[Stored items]
....................
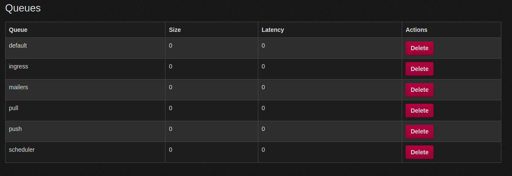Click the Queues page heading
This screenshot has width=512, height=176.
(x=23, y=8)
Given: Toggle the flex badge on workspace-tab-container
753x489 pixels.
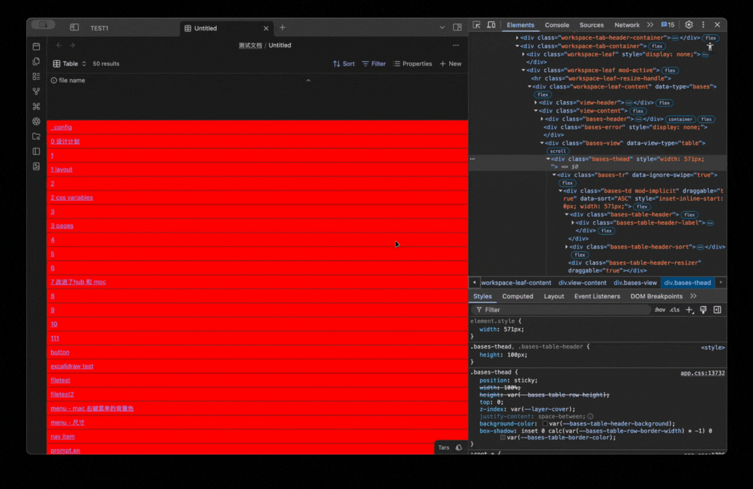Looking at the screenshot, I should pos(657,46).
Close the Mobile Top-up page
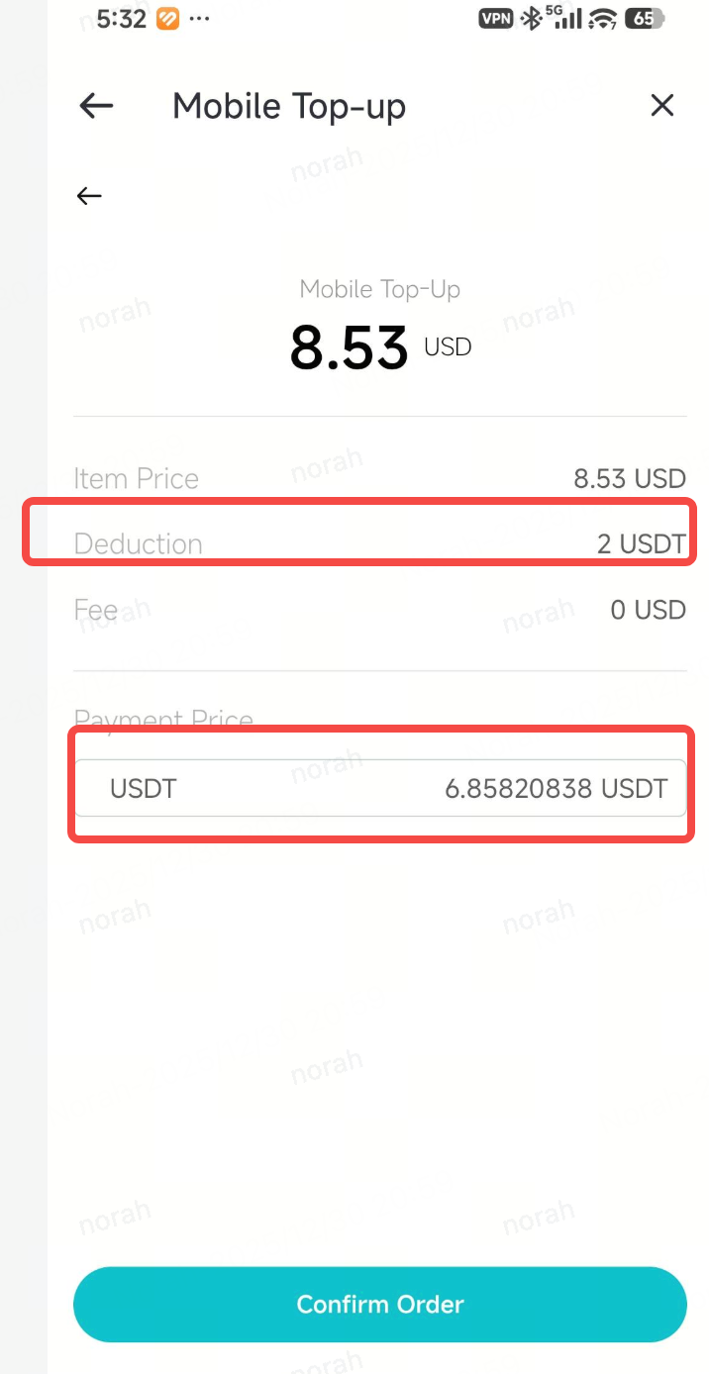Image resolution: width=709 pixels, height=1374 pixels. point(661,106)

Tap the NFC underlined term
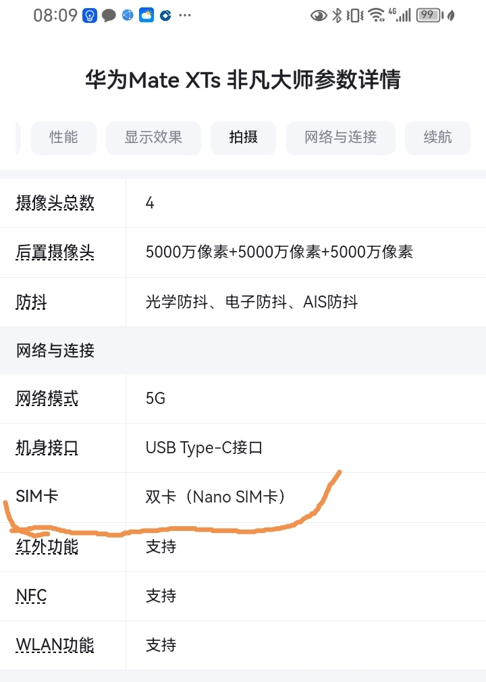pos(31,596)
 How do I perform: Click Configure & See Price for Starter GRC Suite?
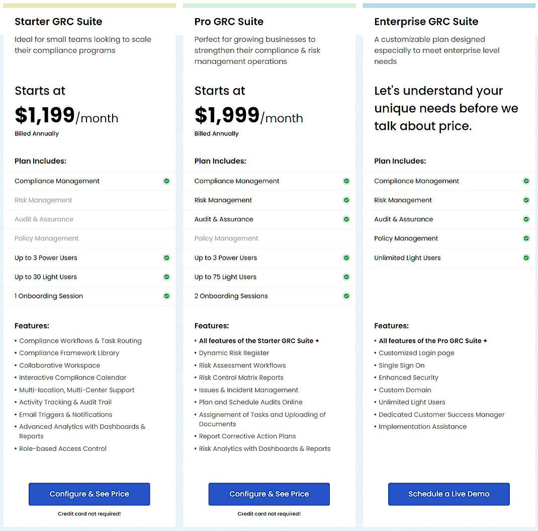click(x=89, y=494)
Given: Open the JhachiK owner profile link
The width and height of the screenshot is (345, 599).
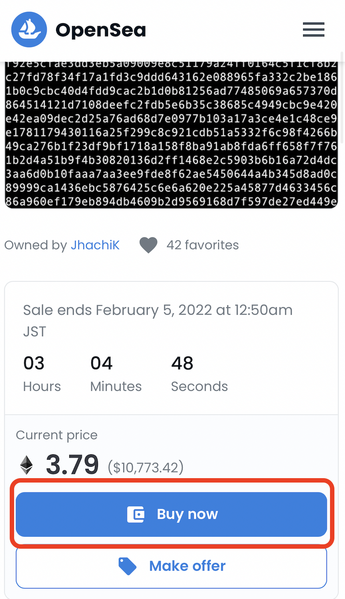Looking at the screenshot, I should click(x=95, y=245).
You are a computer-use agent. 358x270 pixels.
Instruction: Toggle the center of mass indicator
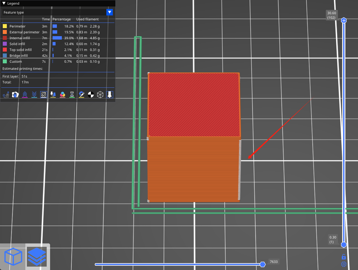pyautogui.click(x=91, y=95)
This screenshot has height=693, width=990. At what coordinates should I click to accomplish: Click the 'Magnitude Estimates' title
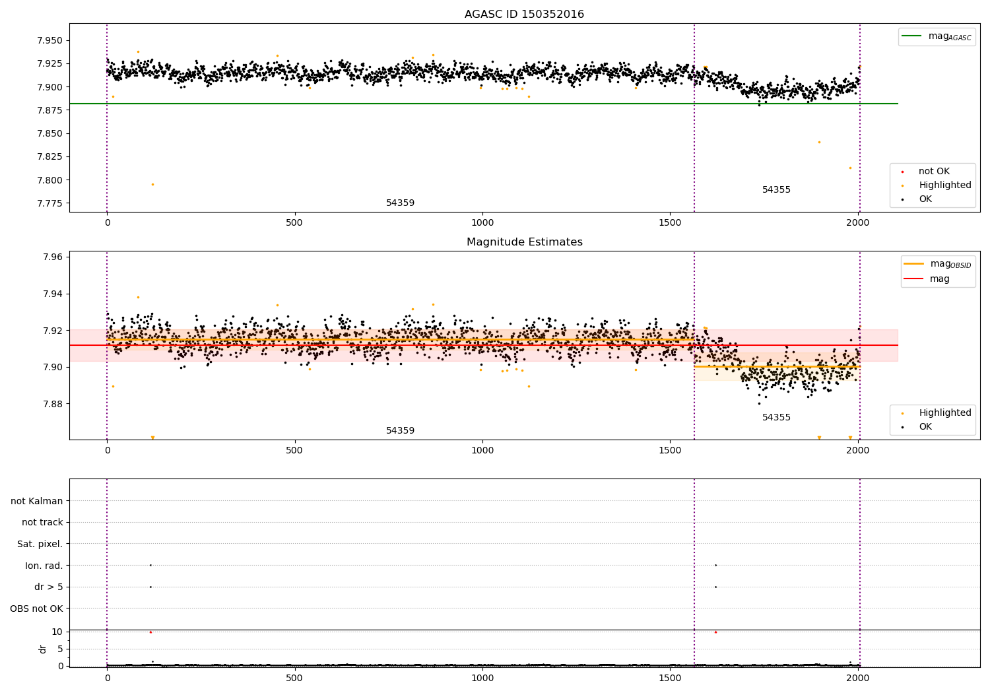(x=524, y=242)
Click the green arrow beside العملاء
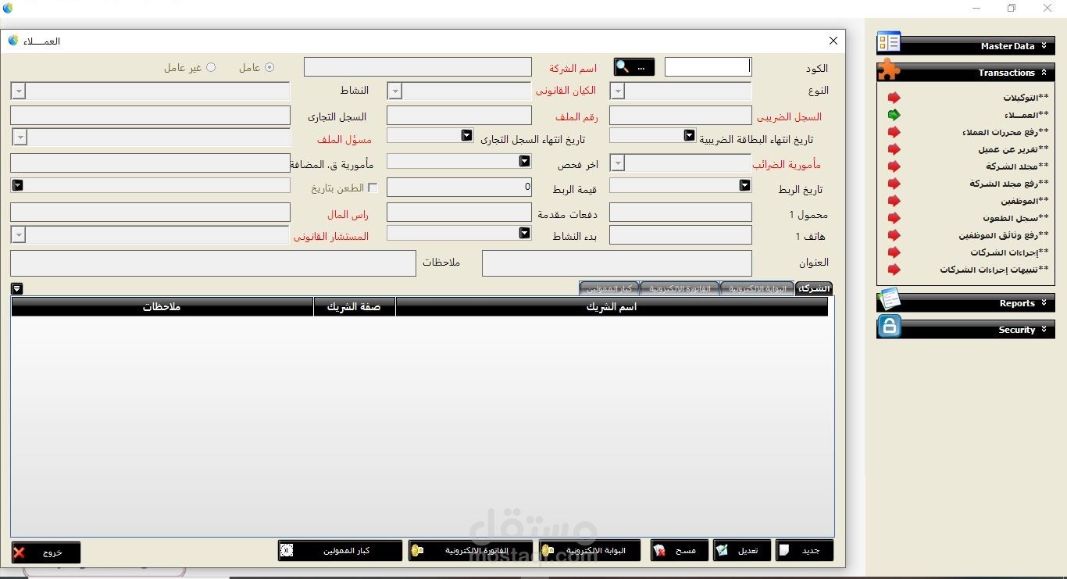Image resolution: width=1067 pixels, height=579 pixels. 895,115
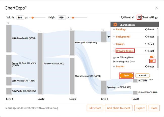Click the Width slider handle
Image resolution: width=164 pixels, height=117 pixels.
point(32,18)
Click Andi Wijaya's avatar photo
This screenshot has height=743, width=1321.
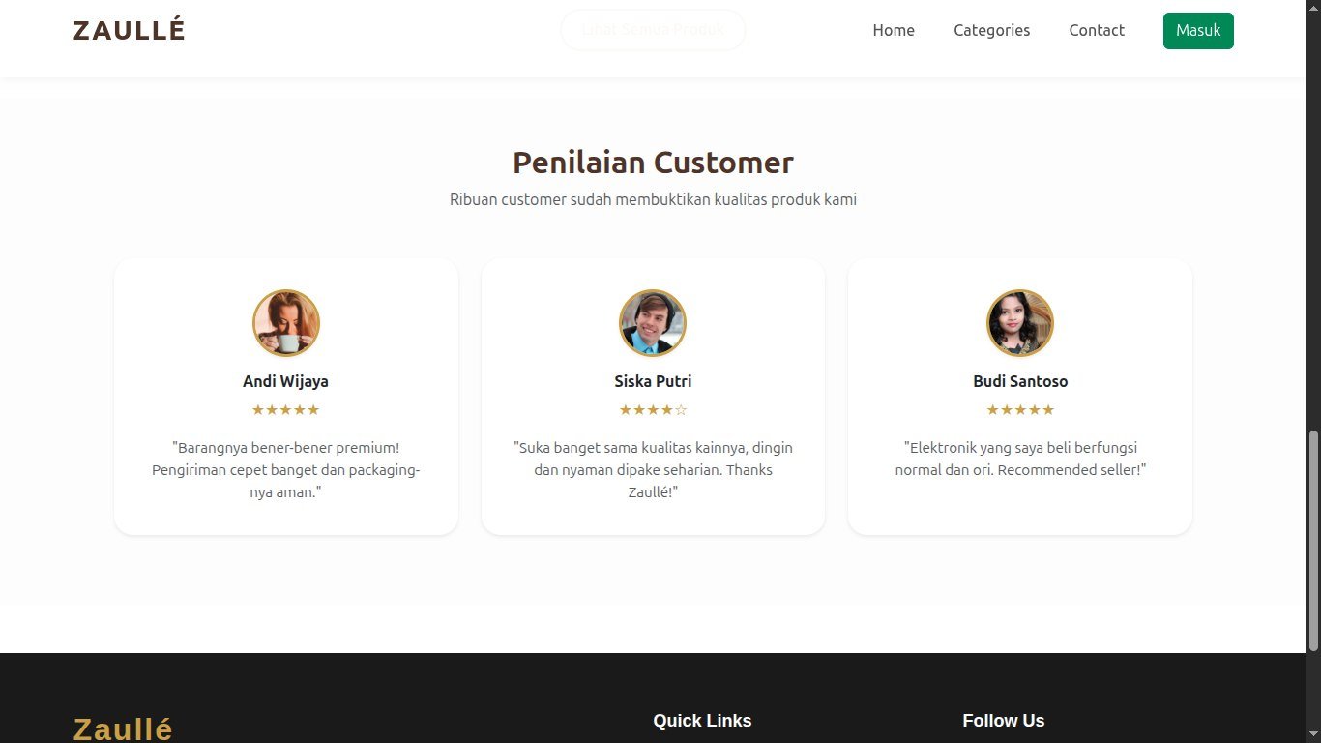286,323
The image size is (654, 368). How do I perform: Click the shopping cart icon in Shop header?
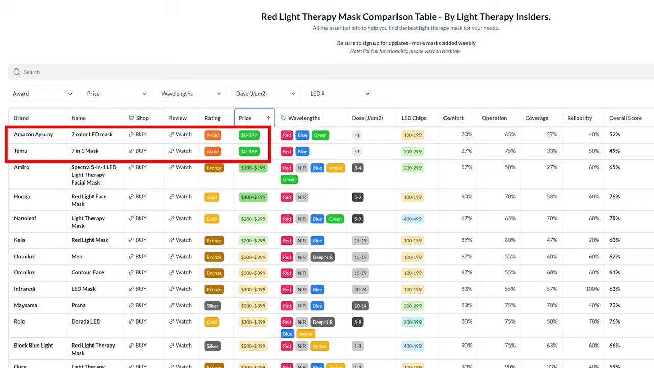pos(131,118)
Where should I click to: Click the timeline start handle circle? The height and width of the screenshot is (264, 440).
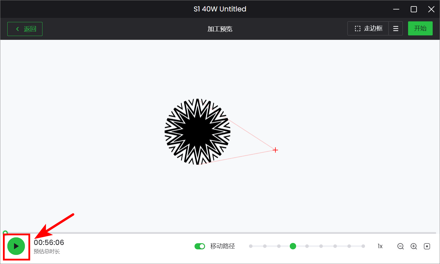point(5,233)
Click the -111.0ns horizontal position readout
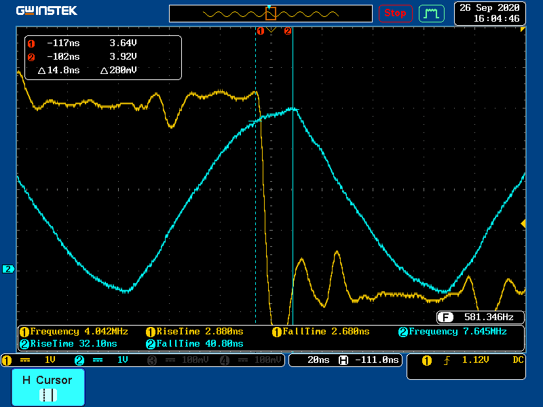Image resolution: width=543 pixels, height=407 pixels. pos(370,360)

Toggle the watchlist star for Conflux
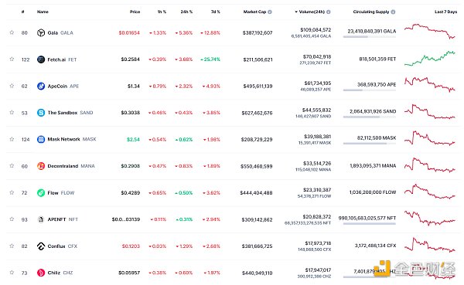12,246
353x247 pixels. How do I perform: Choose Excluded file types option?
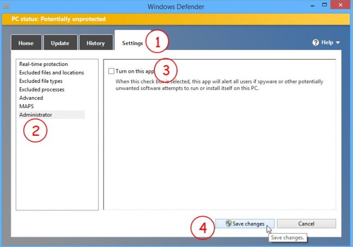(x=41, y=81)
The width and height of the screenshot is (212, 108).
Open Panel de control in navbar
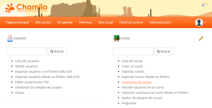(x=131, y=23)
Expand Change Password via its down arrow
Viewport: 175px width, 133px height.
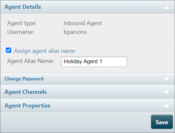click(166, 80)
....................
Aim of the exercise: Answer with the number alone after working out how many lines in the records contain the string "Given".

Response to the exercise: 2